■ **Work instruction**:
Show each line of the records below where the word "give" occurs.

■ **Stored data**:

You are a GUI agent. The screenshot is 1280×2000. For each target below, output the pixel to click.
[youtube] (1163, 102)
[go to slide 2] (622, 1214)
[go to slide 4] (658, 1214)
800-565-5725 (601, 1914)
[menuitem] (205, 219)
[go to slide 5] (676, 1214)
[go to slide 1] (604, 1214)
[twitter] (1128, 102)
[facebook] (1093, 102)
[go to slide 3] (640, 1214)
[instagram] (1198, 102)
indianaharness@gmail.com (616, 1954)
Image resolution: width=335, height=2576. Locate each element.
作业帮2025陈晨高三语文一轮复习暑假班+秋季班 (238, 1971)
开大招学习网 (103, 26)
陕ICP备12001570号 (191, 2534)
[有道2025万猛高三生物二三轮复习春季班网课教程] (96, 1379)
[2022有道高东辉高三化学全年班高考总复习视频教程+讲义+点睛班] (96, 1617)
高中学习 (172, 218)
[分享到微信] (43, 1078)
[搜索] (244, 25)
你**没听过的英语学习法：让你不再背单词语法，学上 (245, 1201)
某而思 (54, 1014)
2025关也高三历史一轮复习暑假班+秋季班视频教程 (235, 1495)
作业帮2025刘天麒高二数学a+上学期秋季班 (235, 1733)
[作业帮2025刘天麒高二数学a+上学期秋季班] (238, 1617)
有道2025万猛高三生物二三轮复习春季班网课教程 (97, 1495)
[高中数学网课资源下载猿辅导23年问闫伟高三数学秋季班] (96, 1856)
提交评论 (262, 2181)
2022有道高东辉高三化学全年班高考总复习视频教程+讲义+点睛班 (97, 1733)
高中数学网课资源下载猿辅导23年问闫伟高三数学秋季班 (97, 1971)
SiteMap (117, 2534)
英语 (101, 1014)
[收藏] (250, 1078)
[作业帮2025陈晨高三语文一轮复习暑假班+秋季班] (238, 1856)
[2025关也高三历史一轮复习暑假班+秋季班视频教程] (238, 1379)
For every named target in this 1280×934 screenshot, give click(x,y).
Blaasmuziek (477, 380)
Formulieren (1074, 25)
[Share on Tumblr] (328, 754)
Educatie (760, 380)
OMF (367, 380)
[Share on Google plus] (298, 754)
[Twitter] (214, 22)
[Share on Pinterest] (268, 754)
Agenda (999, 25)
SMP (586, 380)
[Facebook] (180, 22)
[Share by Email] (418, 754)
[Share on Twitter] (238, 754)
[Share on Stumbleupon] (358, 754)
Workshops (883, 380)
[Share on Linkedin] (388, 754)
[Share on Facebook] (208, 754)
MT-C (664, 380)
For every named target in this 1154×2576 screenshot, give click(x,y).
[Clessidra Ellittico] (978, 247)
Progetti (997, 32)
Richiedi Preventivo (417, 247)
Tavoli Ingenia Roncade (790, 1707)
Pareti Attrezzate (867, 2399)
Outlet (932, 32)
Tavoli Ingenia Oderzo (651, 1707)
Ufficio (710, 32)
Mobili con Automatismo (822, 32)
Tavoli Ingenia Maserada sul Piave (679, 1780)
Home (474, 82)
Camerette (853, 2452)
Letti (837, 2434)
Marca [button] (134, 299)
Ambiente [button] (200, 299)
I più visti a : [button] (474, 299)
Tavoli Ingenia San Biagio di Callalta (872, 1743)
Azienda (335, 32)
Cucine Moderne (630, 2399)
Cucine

■ **Solution below**:
For every named target in this 1280×934 screenshot, give click(x,y).
For every named target in this 1154×2576 screenshot, give click(x,y).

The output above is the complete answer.